Cela fait quelques jours que je ne parle plus qu’avec les serveuses des cafés. Le matin, je ne mange pas, je bois du café sur le zinc, en lisant le journal. Rien ne me plaît davantage.

Après quelques semaines riches, avec des amis et de la famille, je fais une purge où je ne m’ennuie pas une seconde. Les sages précaires sont des gens qui aiment la compagnie. Puis, quand la compagnie manque, ils n’aiment rien tant que l’absence de compagnie.

Pour l’alcool, c’est la même chose. Il m’est très agréable de ne pas boire une goutte de vin ou de bière depuis le temps où ne me parlent que quelques serveuses parisiennes chaleureuses.

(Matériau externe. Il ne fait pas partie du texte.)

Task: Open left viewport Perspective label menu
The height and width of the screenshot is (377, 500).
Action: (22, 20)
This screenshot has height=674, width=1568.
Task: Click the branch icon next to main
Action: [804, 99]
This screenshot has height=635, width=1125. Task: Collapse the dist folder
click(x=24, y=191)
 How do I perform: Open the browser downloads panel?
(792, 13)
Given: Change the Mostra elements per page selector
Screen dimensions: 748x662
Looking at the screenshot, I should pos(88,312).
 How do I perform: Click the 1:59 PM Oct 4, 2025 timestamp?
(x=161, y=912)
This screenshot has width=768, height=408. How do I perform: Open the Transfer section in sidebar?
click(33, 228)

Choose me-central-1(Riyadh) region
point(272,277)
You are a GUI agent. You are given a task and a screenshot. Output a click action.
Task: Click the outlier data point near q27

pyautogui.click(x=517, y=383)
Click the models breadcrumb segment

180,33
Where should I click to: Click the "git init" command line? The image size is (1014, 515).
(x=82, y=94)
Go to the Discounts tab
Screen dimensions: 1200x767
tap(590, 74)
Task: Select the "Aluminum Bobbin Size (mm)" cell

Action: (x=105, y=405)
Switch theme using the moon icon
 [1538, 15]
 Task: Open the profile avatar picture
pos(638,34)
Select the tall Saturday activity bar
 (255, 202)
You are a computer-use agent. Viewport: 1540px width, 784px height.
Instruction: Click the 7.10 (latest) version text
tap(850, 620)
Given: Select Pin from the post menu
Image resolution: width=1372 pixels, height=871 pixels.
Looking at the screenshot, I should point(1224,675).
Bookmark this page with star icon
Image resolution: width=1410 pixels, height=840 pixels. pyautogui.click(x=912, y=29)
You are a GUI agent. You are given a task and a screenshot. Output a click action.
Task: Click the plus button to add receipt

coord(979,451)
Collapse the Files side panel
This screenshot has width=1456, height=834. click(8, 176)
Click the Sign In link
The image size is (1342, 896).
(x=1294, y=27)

Et puis cet été est riche en actualité, c’est rare. D’habitude, les étés sont tellement mornes qu’il faut inventer des histoires de pédophiles belges pour remplir les pages des canards. Cette année, avec la crise de l’euro et des finances occidentales, avec les émeutes en Grande-Bretagne, avec la fin de la guerre en Lybie et les rebondissements de l’affaire Strauss-Khan, le flâneur de la presse ne s’ennuie pas.

Et je ne parle pas du bonheur qu’il y a à être en France lorsque l’olympique lyonnais joue tous les trois jours.

Clochard savant

Plus je traîne dans les milieux académiques, plus je vois vivre les universitaires de carrière, plus je désire devenir clochard.